Task goal:
Extract each line below that contains the string "page". Case counts.

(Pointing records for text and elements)

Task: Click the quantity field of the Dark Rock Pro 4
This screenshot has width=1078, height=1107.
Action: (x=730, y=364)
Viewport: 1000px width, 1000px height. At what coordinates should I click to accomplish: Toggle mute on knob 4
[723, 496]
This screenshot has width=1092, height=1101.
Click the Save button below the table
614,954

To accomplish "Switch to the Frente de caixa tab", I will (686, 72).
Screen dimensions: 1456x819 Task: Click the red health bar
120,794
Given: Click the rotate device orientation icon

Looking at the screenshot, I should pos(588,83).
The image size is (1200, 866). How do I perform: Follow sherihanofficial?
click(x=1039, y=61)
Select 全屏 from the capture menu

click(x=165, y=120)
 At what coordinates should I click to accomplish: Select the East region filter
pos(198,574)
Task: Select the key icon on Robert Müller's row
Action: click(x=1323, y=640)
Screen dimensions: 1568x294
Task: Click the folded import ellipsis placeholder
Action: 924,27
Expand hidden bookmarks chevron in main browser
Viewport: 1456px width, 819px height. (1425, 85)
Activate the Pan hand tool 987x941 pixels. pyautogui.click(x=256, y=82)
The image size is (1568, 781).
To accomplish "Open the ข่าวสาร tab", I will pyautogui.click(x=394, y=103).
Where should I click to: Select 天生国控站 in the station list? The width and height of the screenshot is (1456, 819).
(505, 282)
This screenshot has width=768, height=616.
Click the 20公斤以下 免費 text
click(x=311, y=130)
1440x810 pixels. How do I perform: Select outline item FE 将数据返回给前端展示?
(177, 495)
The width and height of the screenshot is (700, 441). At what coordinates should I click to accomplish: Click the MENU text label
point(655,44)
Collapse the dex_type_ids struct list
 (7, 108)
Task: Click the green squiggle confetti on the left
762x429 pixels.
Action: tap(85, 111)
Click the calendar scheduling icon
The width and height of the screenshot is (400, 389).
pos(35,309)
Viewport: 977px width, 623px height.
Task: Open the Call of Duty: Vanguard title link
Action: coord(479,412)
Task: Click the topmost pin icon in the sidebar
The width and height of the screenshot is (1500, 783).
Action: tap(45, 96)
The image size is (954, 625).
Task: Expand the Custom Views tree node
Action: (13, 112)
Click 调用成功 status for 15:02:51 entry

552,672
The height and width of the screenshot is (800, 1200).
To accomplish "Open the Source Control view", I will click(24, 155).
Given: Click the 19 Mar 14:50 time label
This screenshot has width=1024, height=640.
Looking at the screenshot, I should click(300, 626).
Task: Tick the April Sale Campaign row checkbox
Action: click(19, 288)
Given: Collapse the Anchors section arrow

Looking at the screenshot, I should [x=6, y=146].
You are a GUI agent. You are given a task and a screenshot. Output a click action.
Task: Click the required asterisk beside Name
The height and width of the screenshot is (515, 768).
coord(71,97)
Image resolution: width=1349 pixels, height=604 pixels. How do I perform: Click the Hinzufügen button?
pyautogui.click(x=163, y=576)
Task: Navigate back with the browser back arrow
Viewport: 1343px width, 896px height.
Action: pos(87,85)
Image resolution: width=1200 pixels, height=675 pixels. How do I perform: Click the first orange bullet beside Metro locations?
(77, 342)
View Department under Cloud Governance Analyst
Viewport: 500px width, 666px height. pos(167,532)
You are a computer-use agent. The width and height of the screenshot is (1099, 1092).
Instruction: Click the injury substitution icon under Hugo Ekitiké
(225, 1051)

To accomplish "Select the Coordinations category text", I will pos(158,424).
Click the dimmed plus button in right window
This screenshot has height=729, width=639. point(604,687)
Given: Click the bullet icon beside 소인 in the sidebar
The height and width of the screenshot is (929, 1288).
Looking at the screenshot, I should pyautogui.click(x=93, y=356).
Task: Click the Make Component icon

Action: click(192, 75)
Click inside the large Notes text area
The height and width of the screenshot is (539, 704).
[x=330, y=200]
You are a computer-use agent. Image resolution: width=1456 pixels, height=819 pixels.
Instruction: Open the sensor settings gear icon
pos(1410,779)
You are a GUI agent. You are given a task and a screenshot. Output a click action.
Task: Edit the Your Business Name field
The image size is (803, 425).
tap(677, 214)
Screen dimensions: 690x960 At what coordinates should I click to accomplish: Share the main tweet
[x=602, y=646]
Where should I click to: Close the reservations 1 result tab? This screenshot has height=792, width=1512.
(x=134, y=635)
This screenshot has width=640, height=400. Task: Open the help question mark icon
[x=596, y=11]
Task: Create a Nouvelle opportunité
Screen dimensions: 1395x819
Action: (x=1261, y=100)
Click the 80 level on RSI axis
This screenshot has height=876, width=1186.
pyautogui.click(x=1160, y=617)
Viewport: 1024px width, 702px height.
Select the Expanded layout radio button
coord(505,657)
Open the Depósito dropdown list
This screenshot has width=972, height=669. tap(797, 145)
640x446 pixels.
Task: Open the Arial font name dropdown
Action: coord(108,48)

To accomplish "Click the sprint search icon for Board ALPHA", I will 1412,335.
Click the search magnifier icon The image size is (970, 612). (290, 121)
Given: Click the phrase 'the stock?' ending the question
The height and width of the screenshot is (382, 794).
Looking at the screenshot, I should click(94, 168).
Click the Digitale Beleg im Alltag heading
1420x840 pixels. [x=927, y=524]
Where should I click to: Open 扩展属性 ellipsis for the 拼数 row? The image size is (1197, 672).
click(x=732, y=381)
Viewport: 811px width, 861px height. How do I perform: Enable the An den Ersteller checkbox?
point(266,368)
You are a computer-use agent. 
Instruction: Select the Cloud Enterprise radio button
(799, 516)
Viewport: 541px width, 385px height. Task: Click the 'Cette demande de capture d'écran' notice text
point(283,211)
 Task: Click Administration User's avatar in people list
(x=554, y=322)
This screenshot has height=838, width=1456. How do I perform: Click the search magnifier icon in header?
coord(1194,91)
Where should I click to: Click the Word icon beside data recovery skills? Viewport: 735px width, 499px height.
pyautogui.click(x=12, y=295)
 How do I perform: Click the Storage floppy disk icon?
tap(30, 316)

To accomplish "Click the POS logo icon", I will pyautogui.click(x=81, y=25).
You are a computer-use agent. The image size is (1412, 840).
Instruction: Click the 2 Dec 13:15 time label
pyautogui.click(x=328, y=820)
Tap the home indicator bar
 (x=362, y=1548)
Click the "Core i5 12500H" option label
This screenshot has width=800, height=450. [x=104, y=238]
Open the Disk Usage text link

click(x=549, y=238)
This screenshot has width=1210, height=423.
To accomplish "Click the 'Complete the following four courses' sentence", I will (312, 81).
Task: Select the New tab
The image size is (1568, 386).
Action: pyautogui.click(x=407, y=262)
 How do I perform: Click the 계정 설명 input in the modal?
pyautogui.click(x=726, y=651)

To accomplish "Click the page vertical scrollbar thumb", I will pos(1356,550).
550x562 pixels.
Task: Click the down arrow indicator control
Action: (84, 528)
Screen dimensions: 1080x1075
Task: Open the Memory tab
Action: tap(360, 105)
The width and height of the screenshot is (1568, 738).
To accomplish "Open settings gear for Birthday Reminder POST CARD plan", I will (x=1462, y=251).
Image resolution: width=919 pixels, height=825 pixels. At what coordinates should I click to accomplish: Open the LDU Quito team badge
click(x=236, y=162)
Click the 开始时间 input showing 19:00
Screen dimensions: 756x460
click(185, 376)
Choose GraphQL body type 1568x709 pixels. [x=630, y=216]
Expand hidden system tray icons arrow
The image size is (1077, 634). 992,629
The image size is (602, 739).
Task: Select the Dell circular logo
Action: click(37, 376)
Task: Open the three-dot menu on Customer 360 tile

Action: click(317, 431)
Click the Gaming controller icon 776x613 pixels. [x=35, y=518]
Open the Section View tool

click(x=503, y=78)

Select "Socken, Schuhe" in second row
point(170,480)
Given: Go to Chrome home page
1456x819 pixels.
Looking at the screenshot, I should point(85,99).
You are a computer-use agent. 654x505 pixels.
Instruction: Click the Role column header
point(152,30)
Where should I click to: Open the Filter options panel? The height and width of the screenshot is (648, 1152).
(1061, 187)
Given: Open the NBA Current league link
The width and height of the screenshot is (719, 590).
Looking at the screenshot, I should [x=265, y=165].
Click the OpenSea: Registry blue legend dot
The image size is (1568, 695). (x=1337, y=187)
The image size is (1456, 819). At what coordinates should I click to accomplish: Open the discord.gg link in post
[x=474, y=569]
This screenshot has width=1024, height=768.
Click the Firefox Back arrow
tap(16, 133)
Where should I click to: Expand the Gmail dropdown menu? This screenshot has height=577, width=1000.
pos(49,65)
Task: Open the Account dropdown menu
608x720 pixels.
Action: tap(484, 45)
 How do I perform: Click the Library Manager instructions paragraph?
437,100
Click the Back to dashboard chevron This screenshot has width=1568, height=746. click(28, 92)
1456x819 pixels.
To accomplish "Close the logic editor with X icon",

Answer for the task:
To accomplish "Click the page vertical scrollbar thumb", I will pos(1356,550).
Given: Go to Chrome home page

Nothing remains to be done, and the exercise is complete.